What’s Better Than Optimism? A Plan.

A few weeks ago, Marin kayaker Cyril Derreumaux pushed off from Sausalito before dawn to paddle alone across 2,400 nautical miles of open ocean to Hawaii. He had prepared three years for the journey and expected it would take him seventy days.

More experienced kayaker friends noted that his boat hadn’t been tested against the ocean, and the longest solo trip he’d done had been a nine-day trip down the Sacramento River. One friend, Carter Johnson, who holds Guinness World Records for long-distance paddling, warned that he was “stepping off into the abyss.”
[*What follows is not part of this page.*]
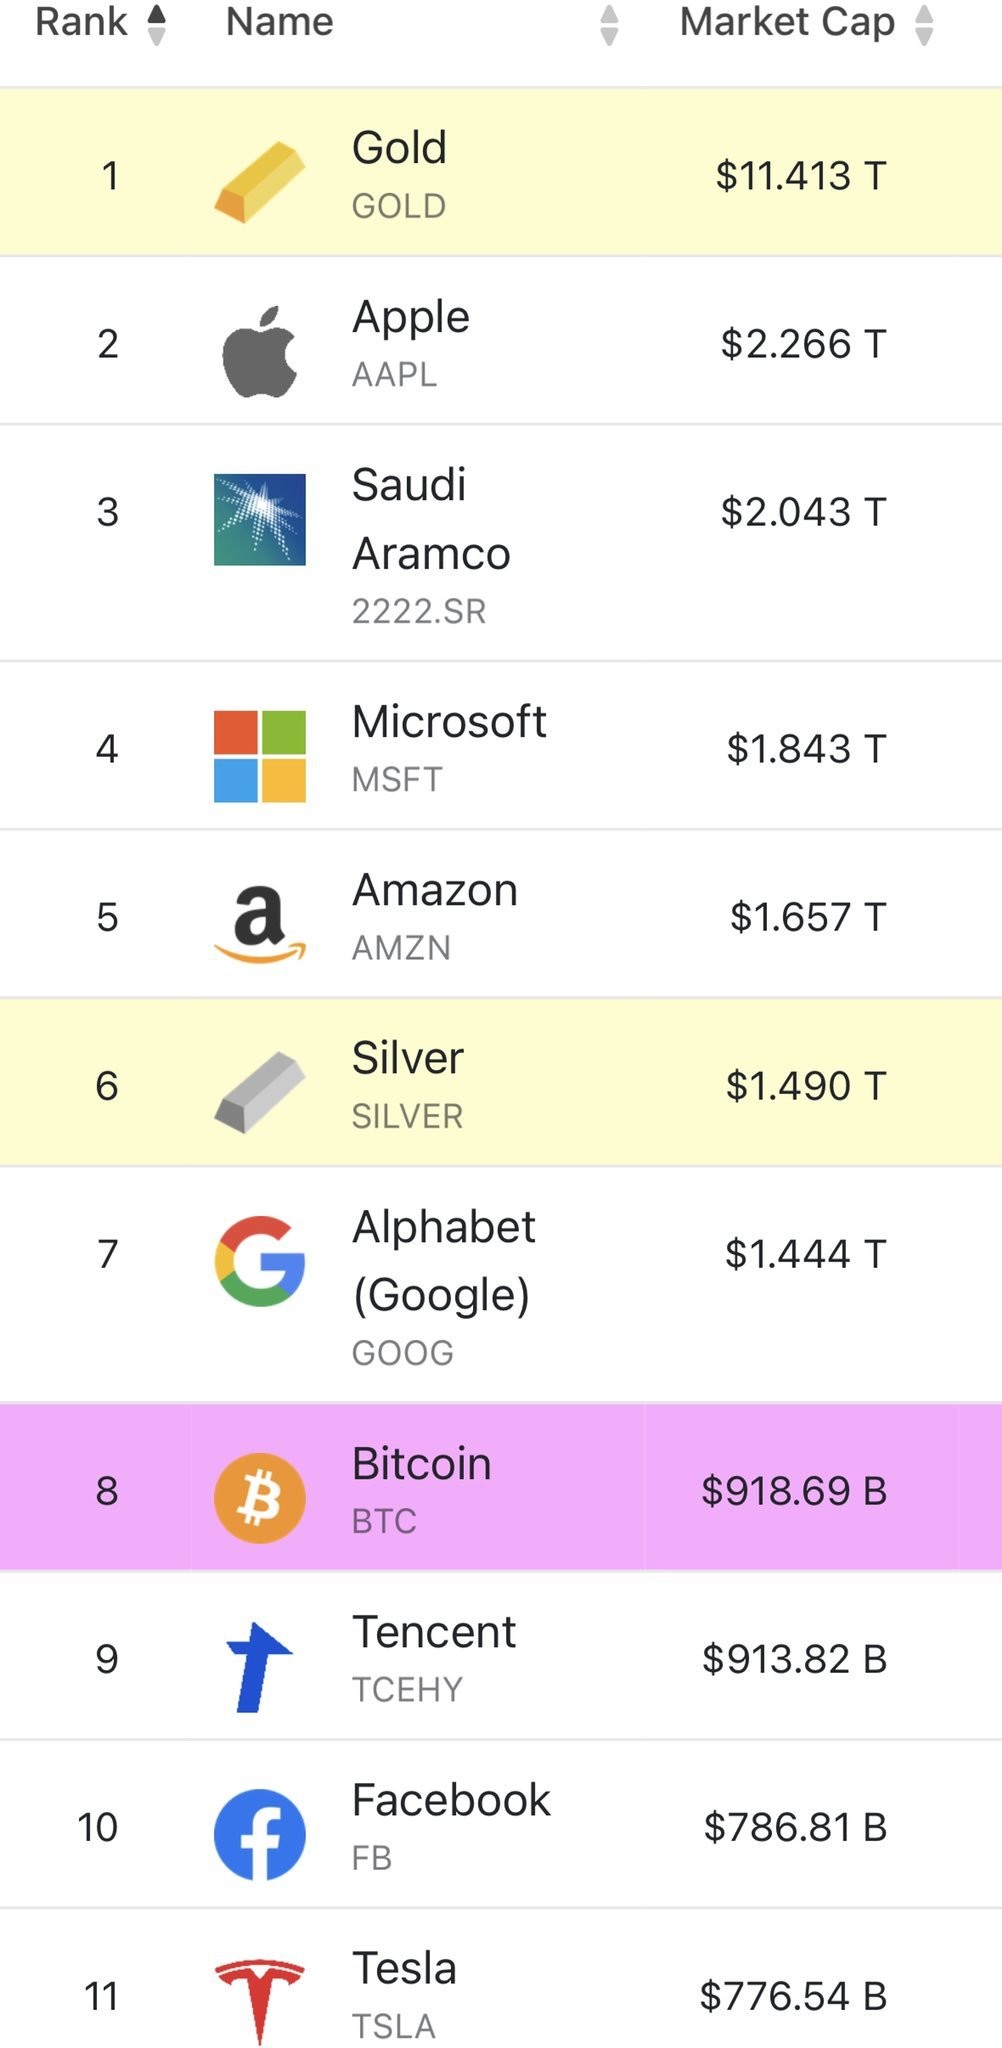Open the Alphabet (Google) name link
Screen dimensions: 1002x2048
pos(443,1260)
Derreumaux shrugged off the concerns: “People think you have to have done something like this before to do it for the first time,” he said. “It will be a very big challenge for me, but I’ll manage.”
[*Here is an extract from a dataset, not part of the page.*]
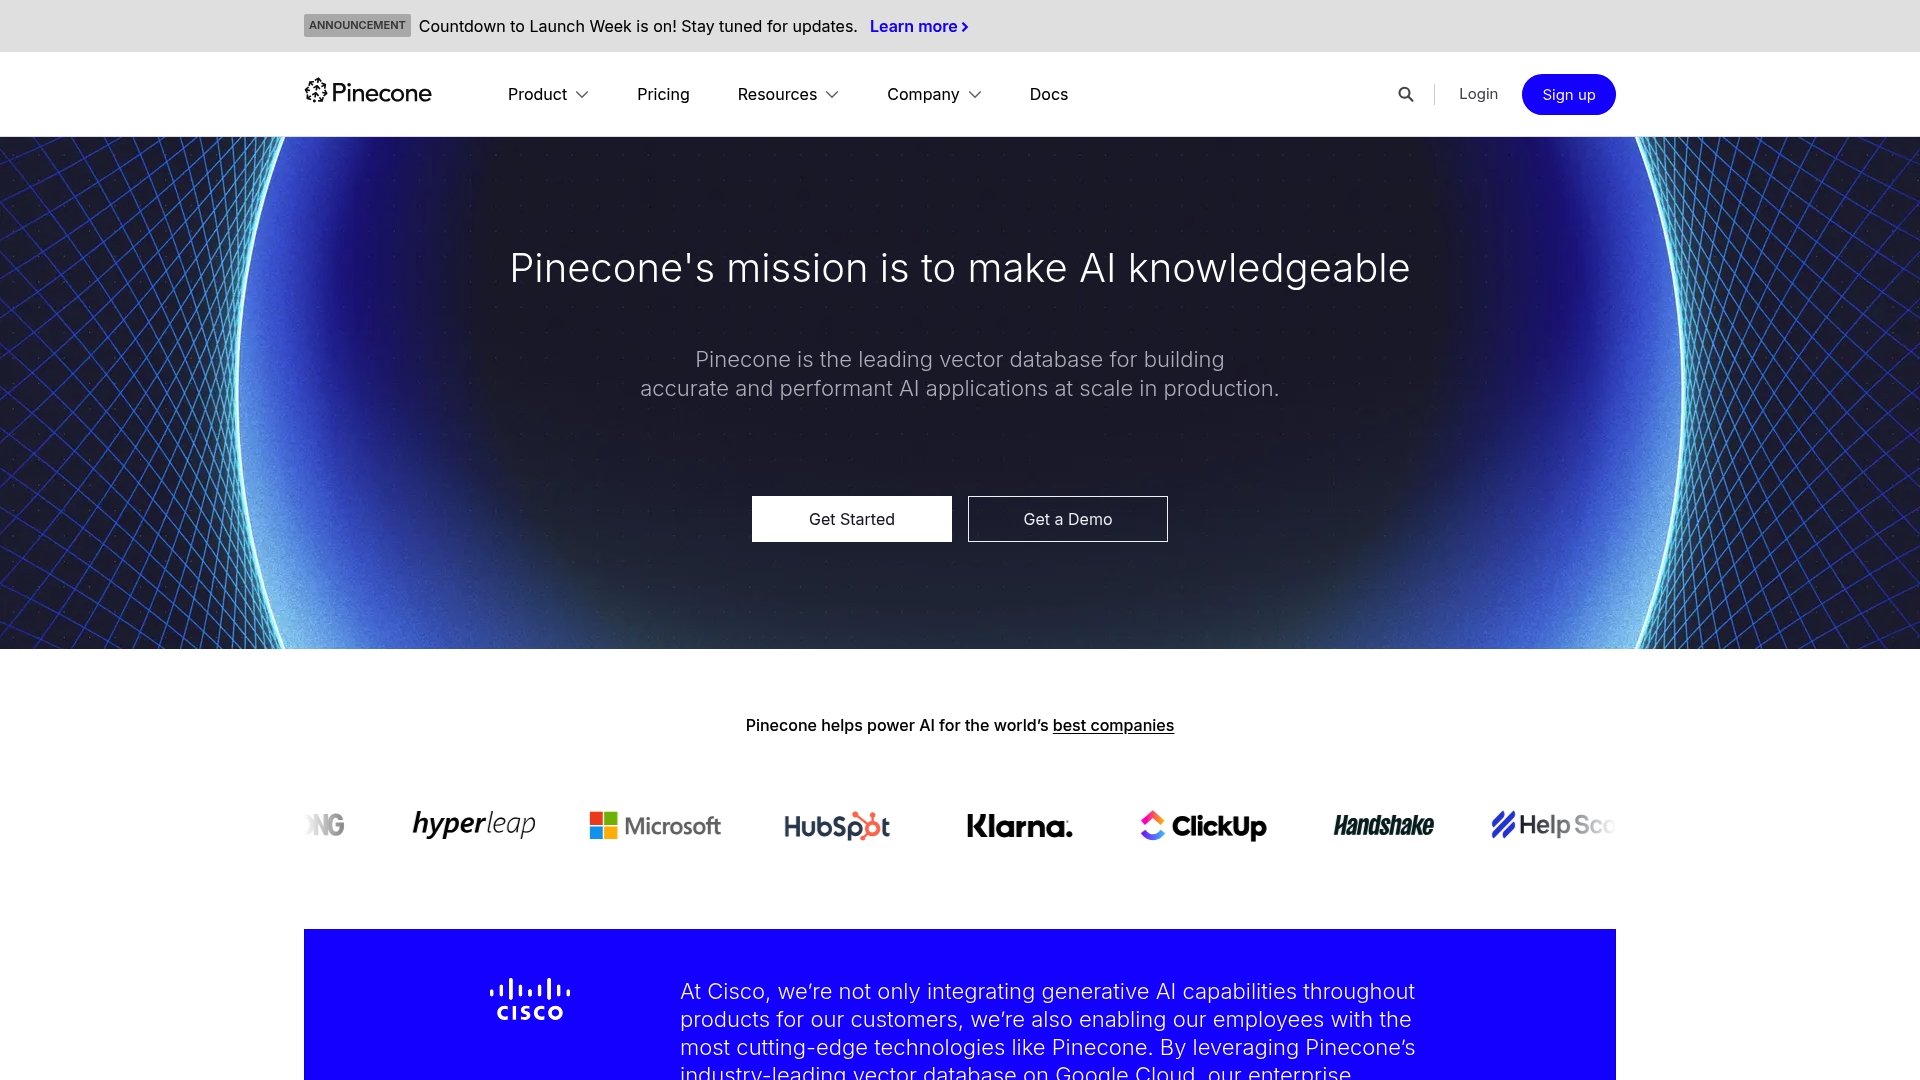Click the Sign up button
The image size is (1920, 1080).
coord(1568,95)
He managed to get only 54 nautical miles west of Santa Cruz before calling it quits six days later. He was seasick, had GPS problems, and had lost his anchor after the lines got tangled in his rudder. At least there wasn’t a crowd to see him hoisted in a rescue harness into a Coast Guard helicopter shortly after midnight, his kayak left to drift in the ocean.

Derreumaux acknowledged that “he hadn’t been ready for the conditions,” but said. “I don’t think it’s a lack of preparation. It’s a lack of experience. In general, nobody knows about crossing the ocean in a kayak.”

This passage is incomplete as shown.